***** Information given

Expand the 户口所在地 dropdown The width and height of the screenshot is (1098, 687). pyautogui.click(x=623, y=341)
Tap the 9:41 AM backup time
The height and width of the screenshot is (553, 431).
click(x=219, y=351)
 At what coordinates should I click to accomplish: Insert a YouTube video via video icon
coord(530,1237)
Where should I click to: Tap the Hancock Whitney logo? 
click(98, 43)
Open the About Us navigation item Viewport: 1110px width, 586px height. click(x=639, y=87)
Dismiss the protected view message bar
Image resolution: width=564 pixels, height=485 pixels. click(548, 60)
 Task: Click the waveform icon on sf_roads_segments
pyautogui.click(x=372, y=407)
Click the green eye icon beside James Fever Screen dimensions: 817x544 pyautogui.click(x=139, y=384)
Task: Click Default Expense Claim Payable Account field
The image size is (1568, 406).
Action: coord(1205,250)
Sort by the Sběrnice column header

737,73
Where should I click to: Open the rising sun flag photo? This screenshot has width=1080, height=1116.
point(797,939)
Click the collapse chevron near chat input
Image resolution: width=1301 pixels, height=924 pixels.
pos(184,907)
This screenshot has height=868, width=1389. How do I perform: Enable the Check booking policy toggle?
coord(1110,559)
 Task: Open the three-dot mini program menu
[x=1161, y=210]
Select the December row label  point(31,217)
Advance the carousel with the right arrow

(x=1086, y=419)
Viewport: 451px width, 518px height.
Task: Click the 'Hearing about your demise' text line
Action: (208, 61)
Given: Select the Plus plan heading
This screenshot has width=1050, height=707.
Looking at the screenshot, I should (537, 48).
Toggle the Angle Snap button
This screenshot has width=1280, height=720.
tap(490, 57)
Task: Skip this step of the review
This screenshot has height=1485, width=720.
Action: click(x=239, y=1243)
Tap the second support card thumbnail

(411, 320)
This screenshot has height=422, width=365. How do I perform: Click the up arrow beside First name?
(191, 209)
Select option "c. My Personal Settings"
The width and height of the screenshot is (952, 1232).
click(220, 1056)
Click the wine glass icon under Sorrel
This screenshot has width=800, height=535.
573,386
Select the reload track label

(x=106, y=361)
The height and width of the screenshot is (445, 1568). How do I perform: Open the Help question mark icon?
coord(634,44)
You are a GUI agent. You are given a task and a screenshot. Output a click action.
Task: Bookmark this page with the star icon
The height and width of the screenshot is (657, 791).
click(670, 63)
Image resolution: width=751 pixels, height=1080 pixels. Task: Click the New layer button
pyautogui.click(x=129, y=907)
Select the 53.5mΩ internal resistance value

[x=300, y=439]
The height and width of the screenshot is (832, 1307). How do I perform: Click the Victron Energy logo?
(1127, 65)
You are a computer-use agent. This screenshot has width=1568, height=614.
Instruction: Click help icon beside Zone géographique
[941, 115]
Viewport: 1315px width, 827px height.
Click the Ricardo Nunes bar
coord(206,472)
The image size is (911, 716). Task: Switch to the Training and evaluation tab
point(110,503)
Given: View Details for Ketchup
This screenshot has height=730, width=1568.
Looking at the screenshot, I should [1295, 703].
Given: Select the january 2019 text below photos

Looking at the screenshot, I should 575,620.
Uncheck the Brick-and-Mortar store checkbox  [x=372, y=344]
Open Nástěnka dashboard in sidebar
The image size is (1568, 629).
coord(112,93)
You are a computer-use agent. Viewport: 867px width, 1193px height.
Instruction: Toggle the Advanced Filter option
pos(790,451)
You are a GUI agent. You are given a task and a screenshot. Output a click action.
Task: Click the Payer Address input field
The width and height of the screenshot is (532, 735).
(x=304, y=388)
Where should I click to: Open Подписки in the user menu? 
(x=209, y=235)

**********

■ Try it: With the entries above as the source, set down exactly the lines from the one holding "Given: Select the january" through the last line, both ends included.

■ Response below:
Given: Select the january 2019 text below photos

Looking at the screenshot, I should 575,620.
Uncheck the Brick-and-Mortar store checkbox  [x=372, y=344]
Open Nástěnka dashboard in sidebar
The image size is (1568, 629).
coord(112,93)
You are a computer-use agent. Viewport: 867px width, 1193px height.
Instruction: Toggle the Advanced Filter option
pos(790,451)
You are a GUI agent. You are given a task and a screenshot. Output a click action.
Task: Click the Payer Address input field
The width and height of the screenshot is (532, 735).
(x=304, y=388)
Where should I click to: Open Подписки in the user menu? 
(x=209, y=235)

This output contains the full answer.